--- Begin EXCERPTED RECORDS ---

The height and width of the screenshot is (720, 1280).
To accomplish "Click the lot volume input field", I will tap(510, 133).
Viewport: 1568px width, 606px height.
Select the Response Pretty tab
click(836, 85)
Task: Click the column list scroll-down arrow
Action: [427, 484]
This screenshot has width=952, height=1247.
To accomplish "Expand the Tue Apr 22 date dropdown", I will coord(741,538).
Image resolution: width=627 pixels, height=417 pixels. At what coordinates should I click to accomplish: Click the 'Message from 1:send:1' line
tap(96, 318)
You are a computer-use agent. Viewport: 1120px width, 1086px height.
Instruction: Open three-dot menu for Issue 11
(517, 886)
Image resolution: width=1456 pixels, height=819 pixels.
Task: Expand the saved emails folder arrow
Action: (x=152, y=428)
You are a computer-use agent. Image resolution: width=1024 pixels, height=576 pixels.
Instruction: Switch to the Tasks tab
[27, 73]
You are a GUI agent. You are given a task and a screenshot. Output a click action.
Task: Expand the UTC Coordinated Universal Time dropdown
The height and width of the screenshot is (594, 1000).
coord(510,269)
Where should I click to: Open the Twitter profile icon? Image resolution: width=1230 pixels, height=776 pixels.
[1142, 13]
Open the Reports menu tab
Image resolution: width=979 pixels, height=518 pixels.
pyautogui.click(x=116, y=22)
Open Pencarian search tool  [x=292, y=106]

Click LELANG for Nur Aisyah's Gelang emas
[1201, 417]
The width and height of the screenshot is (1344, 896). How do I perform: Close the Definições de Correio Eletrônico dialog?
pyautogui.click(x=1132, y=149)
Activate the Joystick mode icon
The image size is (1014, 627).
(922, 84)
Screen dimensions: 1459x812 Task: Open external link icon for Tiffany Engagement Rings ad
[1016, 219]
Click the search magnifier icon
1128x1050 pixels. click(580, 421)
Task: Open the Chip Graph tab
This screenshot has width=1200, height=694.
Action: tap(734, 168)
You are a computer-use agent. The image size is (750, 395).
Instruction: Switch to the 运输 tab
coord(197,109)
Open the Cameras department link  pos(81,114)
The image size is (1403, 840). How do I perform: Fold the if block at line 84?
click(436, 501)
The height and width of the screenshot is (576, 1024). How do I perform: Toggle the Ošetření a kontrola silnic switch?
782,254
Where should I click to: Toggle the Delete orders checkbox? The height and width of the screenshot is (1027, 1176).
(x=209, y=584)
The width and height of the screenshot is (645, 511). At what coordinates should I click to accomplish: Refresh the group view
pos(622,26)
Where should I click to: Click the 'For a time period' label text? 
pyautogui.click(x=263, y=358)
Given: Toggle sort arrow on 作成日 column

--- End EXCERPTED RECORDS ---

WHAT YOU ARE ASKED TO DO
Rewrite all of the items above, replacing "Viewport" with "Screen size" and leaving everything else unchanged.

OUTPUT FOR THIS EXERCISE
The height and width of the screenshot is (720, 1280).
To accomplish "Click the lot volume input field", I will tap(510, 133).
Screen size: 1568px width, 606px height.
Select the Response Pretty tab
click(836, 85)
Task: Click the column list scroll-down arrow
Action: [427, 484]
This screenshot has width=952, height=1247.
To accomplish "Expand the Tue Apr 22 date dropdown", I will coord(741,538).
Image resolution: width=627 pixels, height=417 pixels. At what coordinates should I click to accomplish: Click the 'Message from 1:send:1' line
tap(96, 318)
You are a computer-use agent. Screen size: 1120px width, 1086px height.
Instruction: Open three-dot menu for Issue 11
(517, 886)
Image resolution: width=1456 pixels, height=819 pixels.
Task: Expand the saved emails folder arrow
Action: (x=152, y=428)
You are a computer-use agent. Image resolution: width=1024 pixels, height=576 pixels.
Instruction: Switch to the Tasks tab
[27, 73]
You are a GUI agent. You are given a task and a screenshot. Output a click action.
Task: Expand the UTC Coordinated Universal Time dropdown
The height and width of the screenshot is (594, 1000).
coord(510,269)
Where should I click to: Open the Twitter profile icon? Image resolution: width=1230 pixels, height=776 pixels.
[1142, 13]
Open the Reports menu tab
Image resolution: width=979 pixels, height=518 pixels.
pyautogui.click(x=116, y=22)
Open Pencarian search tool  [x=292, y=106]

Click LELANG for Nur Aisyah's Gelang emas
[1201, 417]
The width and height of the screenshot is (1344, 896). How do I perform: Close the Definições de Correio Eletrônico dialog?
pyautogui.click(x=1132, y=149)
Activate the Joystick mode icon
The image size is (1014, 627).
(922, 84)
Screen dimensions: 1459x812 Task: Open external link icon for Tiffany Engagement Rings ad
[1016, 219]
Click the search magnifier icon
1128x1050 pixels. click(580, 421)
Task: Open the Chip Graph tab
This screenshot has width=1200, height=694.
Action: tap(734, 168)
You are a computer-use agent. The image size is (750, 395).
Instruction: Switch to the 运输 tab
coord(197,109)
Open the Cameras department link  pos(81,114)
The image size is (1403, 840). How do I perform: Fold the if block at line 84?
click(436, 501)
The height and width of the screenshot is (576, 1024). How do I perform: Toggle the Ošetření a kontrola silnic switch?
782,254
Where should I click to: Toggle the Delete orders checkbox? The height and width of the screenshot is (1027, 1176).
(x=209, y=584)
The width and height of the screenshot is (645, 511). At what coordinates should I click to accomplish: Refresh the group view
pos(622,26)
Where should I click to: Click the 'For a time period' label text? 
pyautogui.click(x=263, y=358)
Given: Toggle sort arrow on 作成日 column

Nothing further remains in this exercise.